Подобные теории не в состоянии разъяснить причины стремительных изменений современной культуры, ибо они лишь затемняют особенности того культурного момента, который мы переживаем, и затушевывают его уникальность. Эти теории столь же мало способствуют пониманию того, откуда взялась увлеченность каннибализмом, насильственной смертью и апокалиптической тематикой в популярной культуре наших дней, как и обвинения консерваторов в адрес левых в создании «культуры смерти», мешающей им «постигнуть милосердного Бога», или в том, что левые и феминистские элиты вступили в сговор с целью разрушить «ценности нашей цивилизации»209. Подобно многим другим современным культурным феноменам, танатопатия не может быть описана в терминах существующего политического противостояния. Ее культурная значимость и проявления не совпадают с политическими размежеваниями правых и левых и наглядно демонстрируют глубину кризиса, в котором находятся эти понятия, больше неспособные описывать динамику современной культуры210. По словам Ричарда Уолина, смешение левых и правых подходов есть неизбежное следствие противоречий, присущих логике эпигонов Французской теории:
Как ни парадоксально, если когда-то внутреннее отрицание современных политических реалий (прав человека, конституционализма, власти закона) служило определенным стандартом для контрреволюционных мыслителей, то теперь оно стало популярным среди поборников левой идеологии211.

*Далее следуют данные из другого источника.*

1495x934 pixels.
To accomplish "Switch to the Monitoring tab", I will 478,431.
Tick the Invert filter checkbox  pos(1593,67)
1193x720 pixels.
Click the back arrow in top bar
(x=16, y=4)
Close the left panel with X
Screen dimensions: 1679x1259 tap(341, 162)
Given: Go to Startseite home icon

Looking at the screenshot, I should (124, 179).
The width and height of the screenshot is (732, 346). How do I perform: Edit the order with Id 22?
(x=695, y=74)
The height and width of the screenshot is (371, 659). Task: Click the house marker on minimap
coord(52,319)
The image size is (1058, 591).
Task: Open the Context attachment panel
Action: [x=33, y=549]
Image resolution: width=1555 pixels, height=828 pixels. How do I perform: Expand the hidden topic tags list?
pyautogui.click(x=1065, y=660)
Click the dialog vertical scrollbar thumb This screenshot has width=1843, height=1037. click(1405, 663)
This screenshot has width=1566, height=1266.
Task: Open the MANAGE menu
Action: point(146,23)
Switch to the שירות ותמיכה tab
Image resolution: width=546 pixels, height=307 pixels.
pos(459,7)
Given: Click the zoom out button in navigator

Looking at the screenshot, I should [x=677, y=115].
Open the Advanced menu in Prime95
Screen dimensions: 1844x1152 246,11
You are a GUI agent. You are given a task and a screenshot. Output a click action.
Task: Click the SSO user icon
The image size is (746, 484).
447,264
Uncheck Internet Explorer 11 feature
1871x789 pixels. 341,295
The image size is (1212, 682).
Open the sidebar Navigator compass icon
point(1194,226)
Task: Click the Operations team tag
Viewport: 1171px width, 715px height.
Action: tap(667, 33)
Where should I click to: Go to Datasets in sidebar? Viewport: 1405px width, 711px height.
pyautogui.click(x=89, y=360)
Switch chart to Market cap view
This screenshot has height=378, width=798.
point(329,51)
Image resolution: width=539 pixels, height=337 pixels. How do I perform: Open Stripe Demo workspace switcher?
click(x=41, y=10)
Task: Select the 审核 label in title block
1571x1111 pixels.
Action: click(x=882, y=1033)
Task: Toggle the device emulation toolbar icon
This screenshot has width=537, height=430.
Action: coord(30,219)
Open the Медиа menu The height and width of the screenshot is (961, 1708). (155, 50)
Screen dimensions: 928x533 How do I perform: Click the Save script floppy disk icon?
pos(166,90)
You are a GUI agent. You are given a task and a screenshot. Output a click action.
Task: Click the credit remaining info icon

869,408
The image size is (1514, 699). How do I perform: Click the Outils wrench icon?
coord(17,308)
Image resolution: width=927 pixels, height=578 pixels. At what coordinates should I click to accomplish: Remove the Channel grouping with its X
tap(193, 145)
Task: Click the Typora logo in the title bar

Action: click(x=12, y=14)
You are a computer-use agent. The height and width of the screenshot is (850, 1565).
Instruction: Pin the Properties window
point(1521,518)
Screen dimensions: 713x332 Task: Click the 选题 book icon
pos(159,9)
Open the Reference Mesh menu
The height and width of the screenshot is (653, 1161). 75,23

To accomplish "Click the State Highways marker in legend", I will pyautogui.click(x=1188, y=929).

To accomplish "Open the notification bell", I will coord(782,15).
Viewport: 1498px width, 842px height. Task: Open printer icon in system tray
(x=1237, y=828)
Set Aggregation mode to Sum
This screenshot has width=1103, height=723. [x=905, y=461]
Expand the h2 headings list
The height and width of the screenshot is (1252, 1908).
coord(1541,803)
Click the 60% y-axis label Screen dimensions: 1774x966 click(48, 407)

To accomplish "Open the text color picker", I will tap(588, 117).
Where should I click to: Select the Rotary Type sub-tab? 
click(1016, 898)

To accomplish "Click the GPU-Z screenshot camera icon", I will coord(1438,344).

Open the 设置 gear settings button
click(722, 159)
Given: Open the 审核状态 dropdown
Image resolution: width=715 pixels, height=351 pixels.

В этой главе мы уделим внимание беспрецедентно стремительному распространению в последние десятилетия новых ритуалов и предметов потребления, имеющих отношение к смерти. Танатопатия – это не просто плод воображения, мир, сотканный из философских идей или кинематографических и литературных образов. Это социальный и культурный феномен, который по-разному проявляется в практиках современного общества. Анализ популярной культуры позволяет понять природу этих изменений.
Первая часть этой главы представляет собой обзор антропологических и исторических исследований, показывающих резкие перемены, произошедшие в организации похоронных обрядов, способы распространения «мертвецкой» символики в моде, возникновение новых индустрий, таких как «темный туризм» и рынок сувениров, связанных с серийными убийствами (murderabilia), создание новых образовательных инициатив, возникновение неологизмов, связанных со смертью, и наконец, поразительную популярность таких празднеств, как Хэллоуин, и культа «Священной Смерти», Санта Муэрте. Во второй части я задамся вопросом, имеются ли у нынешнего культа насильственной виртуальной смерти какие-либо параллели с предшествующими историческими эпохами или же он представляет собой совершенно исключительный взгляд на смерть.
В 1970‐е годы, когда я была ребенком, я обычно проводила свои летние каникулы в Гомеле, небольшом белорусском городе. Из окон многоквартирного дома, где жила моя бабушка, открывался вид на большой зеленый внутренний двор. То и дело здесь устраивались похороны – дом был старый, и жили в нем в основном пожилые женщины еврейской и белорусской национальности.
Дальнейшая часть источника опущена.